The center, founded by Guru Hanuman, a legendary Indian wrestler who took his name from the monkey god worshiped by many Hindus, sits on land donated in an earlier bout of corporate philanthropy by industrialist Krishna Kumar Birla. The wrestlers train on threadbare mats that also double up as their sleeping quarters.
“We are struggling for the basics like good diet and these boys have to fend for themselves until they get recognized at the national level,” said Maha Singh Rao, a coach at the center as he watched teenagers grappling during evening practice. “It is tough and these kids aren’t from rich families.”
Cricket Billions
The underfunding of Olympic disciplines stands in sharp contrast to India’s sporting passion, cricket, which isn’t an Olympic sport.
Fueled by money from sponsors, television coverage and ticket sales, the Indian Premier League, the world’s richest cricket franchise, is worth $3.67 billion, according to Brand Finance Plc, a London-based consultancy firm.
While India’s national cricket squad has access to the best equipment, dietitians and fitness trainers, the country’s Olympic shooters have been left without bullets to practice, archers without bows and arrows, and boxers with torn gloves, according to Rahul Mehra, a lawyer who took all India’s Olympic sports federations to the Delhi High Court in 2009, seeking fixed terms for sports chiefs and greater transparency.
Half of India’s 25 Olympic sports federations are run by politicians or their aides with little involvement of former players or professional managers, Mehra said May 3.
Chief on Trial
The Judo Federation of India is headed by Jagdish Tytler, a former Congress party government minister who was probed and exonerated by federal investigators over allegations he incited anti-Sikh riots in 1984. Yashwant Sinha, a senior leader of the main opposition Bharatiya Janata Party, chairs the tennis body. Politicians also oversee the boxing, swimming and archery federations.
“Politicians across parties are running the show and they unite to block change the moment you say reforms,” Mehra said in a phone interview.
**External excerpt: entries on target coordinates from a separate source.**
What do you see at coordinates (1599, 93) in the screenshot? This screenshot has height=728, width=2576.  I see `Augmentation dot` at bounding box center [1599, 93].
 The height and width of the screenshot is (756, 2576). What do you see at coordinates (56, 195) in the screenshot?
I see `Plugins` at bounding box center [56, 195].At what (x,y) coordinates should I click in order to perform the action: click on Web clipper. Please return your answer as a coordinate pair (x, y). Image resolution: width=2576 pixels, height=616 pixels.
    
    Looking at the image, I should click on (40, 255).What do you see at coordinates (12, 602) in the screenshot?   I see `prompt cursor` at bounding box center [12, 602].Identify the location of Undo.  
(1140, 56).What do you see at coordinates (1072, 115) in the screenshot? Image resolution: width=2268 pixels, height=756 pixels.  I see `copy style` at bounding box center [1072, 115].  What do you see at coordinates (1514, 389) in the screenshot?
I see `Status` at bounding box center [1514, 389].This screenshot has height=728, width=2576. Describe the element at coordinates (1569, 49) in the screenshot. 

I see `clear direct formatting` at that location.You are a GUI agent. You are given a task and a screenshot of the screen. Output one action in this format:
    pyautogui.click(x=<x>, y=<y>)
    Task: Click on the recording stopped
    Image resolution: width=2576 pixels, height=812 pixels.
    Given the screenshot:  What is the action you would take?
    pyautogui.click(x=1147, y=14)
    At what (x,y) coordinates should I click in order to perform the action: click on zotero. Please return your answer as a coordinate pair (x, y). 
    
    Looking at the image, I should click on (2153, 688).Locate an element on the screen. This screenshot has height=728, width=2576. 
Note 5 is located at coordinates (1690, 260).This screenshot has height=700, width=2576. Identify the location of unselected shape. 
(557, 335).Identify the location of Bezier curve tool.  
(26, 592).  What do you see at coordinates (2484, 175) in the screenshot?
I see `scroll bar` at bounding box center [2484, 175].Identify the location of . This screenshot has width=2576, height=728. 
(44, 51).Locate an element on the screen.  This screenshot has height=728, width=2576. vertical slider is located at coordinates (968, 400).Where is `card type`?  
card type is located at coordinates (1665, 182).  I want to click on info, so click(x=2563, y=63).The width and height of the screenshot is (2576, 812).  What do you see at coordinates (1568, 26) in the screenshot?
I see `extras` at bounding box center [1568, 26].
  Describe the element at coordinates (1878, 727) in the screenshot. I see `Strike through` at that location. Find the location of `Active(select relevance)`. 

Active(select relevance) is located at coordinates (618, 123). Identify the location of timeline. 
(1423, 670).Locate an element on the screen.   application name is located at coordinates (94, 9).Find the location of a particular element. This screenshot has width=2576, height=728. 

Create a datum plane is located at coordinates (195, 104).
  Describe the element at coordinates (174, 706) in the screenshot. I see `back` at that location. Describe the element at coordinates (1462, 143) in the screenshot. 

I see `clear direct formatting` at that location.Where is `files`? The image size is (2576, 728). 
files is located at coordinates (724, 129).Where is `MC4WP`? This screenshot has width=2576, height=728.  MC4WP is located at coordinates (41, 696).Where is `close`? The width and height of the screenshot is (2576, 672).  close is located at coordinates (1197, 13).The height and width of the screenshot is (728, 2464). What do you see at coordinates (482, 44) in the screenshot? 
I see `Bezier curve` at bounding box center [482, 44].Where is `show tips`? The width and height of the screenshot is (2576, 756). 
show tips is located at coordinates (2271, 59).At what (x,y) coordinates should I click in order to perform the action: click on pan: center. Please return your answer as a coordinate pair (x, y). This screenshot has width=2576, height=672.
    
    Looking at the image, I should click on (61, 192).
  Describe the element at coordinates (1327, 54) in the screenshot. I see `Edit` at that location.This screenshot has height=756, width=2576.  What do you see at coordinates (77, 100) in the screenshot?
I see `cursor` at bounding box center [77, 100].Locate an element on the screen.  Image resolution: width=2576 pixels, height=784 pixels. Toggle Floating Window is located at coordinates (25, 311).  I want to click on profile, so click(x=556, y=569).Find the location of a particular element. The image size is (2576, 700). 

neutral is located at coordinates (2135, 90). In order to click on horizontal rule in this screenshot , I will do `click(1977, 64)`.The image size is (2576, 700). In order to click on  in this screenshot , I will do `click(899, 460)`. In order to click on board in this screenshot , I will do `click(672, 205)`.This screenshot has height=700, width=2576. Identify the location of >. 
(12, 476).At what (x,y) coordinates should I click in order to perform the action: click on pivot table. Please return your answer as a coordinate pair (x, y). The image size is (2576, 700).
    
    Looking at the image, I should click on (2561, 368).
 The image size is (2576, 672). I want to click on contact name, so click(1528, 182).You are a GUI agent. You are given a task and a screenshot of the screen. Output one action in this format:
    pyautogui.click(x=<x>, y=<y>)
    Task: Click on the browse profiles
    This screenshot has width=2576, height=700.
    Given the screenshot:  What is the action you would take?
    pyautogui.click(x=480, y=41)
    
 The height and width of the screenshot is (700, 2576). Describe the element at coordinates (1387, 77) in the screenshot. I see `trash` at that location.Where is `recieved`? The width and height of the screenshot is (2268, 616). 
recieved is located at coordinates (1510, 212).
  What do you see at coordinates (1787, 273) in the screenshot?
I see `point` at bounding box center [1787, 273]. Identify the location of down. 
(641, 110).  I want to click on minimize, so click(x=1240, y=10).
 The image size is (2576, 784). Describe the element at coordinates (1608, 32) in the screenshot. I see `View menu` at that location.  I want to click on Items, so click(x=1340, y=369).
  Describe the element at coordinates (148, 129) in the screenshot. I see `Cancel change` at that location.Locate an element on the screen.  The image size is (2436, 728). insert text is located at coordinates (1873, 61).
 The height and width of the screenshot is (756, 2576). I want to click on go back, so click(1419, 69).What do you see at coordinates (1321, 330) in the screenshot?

The Indian Olympic Association has refused to fire its President Suresh Kalmadi, a legislator from the western state of Maharashtra, even after he was jailed and put on trial for alleged corrupt contracts during preparations for the 2010 Commonwealth Games in New Delhi. Kalmadi, who has been suspended by the ruling Congress Party of Prime Minister Manmohan Singh, was bailed in January.
Surrounded by splashing children at the open-air pool in Bangalore, Virdhawal Khade rues India’s sporting failures.
Khade holds the Indian record with a time of 49.27 seconds in the 100 meter freestyle. That’s almost 2.2 seconds slower than the fastest time this year by the Australian swimmer James Magnussen, the world number one over the distance.
Khade was meant to travel to Australia this month to train in a modern pool with other top athletes. The proposal was approved by the National Sports Development Fund, he said, yet the money never materialized.
“They promise but then they don’t deliver,” Khade said.